## [What the task requires]
Rewrite the records from the line containing "at (819, 732)." through the line containing "coordinates (1196, 740).", changing "visual gallery" to "media gallery" and leaving everything else unchanged.

## [Records to use]
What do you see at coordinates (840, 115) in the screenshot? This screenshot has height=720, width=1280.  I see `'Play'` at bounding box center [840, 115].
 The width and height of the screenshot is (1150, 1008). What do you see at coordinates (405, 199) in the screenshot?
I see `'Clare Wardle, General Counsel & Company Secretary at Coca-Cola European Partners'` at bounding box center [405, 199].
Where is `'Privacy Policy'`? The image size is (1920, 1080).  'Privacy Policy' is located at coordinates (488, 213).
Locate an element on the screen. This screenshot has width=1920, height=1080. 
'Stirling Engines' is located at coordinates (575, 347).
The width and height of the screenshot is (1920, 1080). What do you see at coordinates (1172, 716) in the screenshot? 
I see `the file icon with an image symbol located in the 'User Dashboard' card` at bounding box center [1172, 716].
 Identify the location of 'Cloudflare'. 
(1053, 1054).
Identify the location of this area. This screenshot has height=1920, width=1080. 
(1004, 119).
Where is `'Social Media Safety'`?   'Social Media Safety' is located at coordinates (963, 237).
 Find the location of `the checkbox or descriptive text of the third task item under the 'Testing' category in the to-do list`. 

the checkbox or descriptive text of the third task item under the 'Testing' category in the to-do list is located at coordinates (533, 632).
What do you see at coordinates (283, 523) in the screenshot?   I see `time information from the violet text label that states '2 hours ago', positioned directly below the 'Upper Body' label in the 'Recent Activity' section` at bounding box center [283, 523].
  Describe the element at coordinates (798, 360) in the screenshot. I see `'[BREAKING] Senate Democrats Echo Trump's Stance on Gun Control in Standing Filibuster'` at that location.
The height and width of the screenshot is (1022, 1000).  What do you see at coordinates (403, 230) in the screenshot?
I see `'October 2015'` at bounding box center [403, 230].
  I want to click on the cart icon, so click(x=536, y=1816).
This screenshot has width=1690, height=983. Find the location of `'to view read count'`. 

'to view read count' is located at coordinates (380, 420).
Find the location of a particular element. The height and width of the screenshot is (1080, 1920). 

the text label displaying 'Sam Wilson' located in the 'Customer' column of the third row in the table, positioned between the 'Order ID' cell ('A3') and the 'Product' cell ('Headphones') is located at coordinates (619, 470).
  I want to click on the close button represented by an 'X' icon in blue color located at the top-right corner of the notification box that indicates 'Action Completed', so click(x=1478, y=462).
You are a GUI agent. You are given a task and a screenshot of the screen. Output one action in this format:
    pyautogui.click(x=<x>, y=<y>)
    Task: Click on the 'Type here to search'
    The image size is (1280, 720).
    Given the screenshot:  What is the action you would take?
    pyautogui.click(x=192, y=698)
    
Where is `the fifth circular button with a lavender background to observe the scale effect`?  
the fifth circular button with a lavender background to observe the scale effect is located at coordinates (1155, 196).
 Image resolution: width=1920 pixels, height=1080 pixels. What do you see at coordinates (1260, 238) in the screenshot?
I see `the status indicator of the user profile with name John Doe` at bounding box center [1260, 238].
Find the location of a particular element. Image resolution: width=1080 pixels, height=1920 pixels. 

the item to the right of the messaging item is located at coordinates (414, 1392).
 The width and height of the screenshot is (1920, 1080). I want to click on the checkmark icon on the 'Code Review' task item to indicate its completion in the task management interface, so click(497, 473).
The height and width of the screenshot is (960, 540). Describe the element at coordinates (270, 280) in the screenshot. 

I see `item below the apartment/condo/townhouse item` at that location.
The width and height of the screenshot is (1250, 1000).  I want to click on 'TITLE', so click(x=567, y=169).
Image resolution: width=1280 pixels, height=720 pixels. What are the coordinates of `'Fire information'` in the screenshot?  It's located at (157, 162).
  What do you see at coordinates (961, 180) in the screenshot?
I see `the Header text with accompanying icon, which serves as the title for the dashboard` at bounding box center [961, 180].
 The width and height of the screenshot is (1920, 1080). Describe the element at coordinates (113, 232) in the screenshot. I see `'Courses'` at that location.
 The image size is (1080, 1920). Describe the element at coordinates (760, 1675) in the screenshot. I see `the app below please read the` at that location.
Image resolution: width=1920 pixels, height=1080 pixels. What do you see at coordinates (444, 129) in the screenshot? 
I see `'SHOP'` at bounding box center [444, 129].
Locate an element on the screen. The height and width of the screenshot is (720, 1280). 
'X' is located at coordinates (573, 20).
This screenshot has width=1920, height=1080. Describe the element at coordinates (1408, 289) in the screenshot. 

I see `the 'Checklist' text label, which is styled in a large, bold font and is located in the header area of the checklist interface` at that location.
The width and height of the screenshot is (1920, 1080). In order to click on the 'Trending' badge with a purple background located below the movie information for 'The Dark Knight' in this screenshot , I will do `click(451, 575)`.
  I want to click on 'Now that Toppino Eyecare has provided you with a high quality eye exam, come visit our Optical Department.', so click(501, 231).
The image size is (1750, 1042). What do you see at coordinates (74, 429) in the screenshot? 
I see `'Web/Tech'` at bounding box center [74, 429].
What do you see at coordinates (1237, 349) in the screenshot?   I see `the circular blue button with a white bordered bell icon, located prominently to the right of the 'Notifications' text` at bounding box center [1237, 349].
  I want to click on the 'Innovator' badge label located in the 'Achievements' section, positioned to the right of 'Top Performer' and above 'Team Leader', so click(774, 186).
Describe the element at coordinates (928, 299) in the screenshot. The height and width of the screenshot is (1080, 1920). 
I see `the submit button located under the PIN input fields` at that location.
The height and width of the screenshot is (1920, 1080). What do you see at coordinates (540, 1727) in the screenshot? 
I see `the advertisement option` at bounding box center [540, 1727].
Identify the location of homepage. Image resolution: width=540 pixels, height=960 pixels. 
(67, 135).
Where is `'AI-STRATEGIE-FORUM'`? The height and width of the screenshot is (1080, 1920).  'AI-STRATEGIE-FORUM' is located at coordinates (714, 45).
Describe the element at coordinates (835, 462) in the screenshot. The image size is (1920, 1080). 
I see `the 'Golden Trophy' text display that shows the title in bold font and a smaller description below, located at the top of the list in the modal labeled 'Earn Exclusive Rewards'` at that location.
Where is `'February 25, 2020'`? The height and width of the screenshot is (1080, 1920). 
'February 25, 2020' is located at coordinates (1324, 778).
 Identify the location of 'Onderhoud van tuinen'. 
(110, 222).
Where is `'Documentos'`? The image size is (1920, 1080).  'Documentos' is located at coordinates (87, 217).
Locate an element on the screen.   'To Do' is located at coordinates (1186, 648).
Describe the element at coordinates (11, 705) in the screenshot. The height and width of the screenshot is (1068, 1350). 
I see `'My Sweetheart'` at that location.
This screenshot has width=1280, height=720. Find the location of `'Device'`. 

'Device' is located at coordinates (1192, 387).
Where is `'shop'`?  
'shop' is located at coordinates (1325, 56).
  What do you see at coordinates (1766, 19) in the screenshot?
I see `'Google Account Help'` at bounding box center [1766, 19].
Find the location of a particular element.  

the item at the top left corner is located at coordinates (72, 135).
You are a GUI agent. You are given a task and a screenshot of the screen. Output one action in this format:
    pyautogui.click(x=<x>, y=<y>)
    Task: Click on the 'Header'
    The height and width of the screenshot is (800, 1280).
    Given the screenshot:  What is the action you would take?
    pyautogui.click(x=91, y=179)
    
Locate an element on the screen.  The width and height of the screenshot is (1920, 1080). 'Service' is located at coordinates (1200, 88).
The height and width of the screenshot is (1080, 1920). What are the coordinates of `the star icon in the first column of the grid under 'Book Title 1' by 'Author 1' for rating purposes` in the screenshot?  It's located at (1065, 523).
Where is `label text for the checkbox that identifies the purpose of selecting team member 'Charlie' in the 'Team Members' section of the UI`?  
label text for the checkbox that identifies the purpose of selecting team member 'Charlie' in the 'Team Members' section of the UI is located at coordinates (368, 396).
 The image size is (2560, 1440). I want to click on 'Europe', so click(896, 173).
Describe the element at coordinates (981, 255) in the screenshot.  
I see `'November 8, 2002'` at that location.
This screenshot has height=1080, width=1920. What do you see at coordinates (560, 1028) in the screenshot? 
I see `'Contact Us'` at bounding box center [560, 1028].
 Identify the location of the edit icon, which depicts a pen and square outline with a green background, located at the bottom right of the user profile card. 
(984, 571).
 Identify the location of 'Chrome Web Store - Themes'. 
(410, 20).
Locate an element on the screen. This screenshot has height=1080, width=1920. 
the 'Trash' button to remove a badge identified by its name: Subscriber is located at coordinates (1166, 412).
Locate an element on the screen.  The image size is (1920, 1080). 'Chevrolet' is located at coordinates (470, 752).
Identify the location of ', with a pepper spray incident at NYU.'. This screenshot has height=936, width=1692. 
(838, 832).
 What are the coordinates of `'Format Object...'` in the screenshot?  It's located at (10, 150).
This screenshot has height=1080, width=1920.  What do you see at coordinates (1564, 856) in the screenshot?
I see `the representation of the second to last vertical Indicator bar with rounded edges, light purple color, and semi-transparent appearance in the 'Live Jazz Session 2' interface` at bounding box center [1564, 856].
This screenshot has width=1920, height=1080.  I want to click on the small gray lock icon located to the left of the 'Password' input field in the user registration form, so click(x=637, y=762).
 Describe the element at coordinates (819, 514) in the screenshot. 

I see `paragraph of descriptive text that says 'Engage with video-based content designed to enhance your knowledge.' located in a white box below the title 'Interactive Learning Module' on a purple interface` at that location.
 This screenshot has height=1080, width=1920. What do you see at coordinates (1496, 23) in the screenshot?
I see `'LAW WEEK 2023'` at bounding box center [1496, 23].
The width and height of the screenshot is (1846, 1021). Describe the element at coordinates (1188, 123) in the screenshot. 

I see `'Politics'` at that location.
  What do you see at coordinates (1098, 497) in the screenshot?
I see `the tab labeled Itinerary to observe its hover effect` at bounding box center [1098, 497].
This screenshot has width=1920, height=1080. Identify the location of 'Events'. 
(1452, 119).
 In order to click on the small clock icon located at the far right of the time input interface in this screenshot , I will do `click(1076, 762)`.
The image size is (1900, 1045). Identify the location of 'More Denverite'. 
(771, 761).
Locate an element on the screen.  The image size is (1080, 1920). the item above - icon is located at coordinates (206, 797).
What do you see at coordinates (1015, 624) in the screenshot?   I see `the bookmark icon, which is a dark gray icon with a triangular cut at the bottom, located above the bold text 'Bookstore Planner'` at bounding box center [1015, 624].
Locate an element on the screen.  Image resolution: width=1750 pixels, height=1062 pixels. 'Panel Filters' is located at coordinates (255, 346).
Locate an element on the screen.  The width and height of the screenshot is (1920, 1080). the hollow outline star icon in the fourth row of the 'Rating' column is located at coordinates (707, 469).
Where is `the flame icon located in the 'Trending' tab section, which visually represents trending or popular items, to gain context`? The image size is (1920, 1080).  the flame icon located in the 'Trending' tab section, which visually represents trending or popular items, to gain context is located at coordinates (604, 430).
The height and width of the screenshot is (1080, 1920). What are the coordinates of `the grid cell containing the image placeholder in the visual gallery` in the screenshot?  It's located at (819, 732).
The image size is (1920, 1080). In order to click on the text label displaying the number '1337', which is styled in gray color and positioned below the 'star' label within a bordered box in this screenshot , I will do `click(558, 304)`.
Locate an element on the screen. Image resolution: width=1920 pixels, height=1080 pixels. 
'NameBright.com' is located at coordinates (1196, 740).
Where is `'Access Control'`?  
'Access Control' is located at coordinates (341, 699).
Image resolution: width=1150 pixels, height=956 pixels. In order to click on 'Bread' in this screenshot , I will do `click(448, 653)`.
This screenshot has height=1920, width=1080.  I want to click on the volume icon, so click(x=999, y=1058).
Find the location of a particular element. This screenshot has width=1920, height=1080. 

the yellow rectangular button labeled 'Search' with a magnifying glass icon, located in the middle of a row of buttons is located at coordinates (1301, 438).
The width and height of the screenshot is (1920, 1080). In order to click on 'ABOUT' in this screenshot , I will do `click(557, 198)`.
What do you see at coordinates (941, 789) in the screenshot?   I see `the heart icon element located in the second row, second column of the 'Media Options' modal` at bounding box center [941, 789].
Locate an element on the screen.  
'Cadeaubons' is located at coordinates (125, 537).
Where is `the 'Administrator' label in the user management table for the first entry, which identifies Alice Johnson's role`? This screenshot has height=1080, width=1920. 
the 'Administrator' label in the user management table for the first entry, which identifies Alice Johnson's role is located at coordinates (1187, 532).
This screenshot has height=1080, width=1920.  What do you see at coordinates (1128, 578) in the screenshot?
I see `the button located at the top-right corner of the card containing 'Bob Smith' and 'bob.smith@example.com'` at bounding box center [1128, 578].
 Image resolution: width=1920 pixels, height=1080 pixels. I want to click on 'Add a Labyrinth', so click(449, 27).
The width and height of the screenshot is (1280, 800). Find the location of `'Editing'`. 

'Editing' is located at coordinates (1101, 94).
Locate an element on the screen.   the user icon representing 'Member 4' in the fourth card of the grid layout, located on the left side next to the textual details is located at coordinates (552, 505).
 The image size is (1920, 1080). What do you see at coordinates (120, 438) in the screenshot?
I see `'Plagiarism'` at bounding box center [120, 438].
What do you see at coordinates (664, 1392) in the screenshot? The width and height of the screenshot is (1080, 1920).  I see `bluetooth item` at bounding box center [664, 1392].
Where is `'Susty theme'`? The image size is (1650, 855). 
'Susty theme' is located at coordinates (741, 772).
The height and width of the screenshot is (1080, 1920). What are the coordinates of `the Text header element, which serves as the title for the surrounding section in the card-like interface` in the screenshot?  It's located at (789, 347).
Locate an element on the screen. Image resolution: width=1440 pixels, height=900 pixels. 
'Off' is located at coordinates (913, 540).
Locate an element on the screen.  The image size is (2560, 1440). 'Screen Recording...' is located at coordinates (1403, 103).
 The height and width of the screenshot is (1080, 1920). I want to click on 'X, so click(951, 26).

## [Correct response]
The height and width of the screenshot is (1080, 1920). What are the coordinates of `the grid cell containing the image placeholder in the media gallery` in the screenshot?  It's located at (819, 732).
The image size is (1920, 1080). In order to click on the text label displaying the number '1337', which is styled in gray color and positioned below the 'star' label within a bordered box in this screenshot , I will do `click(558, 304)`.
Locate an element on the screen. Image resolution: width=1920 pixels, height=1080 pixels. 
'NameBright.com' is located at coordinates (1196, 740).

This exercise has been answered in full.